### Records for this exercise
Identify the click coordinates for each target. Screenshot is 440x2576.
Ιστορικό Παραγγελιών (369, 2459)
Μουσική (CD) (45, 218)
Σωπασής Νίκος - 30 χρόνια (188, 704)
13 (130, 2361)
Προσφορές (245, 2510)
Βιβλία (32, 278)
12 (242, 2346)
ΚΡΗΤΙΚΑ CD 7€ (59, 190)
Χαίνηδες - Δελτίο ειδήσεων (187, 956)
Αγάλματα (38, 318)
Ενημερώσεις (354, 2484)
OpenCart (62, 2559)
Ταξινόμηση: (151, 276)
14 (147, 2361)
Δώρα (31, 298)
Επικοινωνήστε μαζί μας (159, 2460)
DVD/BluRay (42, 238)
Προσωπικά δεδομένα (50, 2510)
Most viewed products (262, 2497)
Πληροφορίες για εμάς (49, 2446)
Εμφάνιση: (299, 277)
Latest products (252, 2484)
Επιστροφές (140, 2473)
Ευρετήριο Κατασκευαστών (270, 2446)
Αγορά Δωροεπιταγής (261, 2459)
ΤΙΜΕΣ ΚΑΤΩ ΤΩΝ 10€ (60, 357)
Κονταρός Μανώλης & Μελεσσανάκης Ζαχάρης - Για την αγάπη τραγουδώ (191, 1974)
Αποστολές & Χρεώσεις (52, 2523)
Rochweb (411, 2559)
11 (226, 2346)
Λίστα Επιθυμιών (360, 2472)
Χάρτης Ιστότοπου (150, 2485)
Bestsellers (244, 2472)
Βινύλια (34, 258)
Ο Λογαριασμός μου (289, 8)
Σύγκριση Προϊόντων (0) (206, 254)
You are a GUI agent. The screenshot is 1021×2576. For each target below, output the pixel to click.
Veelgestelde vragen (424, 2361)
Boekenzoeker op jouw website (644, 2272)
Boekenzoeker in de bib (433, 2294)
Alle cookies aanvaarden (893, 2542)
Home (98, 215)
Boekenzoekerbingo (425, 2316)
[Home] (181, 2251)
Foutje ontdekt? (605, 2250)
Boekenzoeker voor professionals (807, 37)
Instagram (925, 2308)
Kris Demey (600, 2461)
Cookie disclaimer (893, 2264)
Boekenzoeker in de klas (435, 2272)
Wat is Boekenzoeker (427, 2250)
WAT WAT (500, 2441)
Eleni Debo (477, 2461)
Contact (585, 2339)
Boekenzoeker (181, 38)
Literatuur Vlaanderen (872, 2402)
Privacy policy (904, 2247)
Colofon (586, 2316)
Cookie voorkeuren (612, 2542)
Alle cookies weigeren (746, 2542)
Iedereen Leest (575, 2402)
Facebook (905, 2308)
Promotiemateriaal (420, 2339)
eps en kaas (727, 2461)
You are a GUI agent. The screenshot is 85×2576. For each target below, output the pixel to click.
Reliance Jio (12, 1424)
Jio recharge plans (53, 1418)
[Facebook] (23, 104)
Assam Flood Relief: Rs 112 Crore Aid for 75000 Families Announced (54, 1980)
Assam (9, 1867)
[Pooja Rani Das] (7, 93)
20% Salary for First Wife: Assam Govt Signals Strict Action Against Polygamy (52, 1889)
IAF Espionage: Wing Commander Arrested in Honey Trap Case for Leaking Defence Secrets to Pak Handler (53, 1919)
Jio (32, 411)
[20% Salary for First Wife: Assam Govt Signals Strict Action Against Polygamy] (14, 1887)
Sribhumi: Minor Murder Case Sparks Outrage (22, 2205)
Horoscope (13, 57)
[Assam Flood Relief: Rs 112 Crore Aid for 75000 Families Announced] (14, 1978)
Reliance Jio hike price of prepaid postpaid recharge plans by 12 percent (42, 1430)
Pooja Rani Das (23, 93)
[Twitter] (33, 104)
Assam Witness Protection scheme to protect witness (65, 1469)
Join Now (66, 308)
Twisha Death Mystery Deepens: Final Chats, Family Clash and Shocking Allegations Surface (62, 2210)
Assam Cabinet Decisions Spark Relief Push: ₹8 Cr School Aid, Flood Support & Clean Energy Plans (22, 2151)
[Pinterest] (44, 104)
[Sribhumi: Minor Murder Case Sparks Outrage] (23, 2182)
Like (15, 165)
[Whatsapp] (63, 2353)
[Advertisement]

### What you are asked to do
The answer should consist solely of the lines from the first line above through the one with "Επικοινωνήστε μαζί μας (159, 2460)", both included, repeated exactly.

### Solution to this problem
Identify the click coordinates for each target. Screenshot is 440x2576.
Ιστορικό Παραγγελιών (369, 2459)
Μουσική (CD) (45, 218)
Σωπασής Νίκος - 30 χρόνια (188, 704)
13 (130, 2361)
Προσφορές (245, 2510)
Βιβλία (32, 278)
12 (242, 2346)
ΚΡΗΤΙΚΑ CD 7€ (59, 190)
Χαίνηδες - Δελτίο ειδήσεων (187, 956)
Αγάλματα (38, 318)
Ενημερώσεις (354, 2484)
OpenCart (62, 2559)
Ταξινόμηση: (151, 276)
14 (147, 2361)
Δώρα (31, 298)
Επικοινωνήστε μαζί μας (159, 2460)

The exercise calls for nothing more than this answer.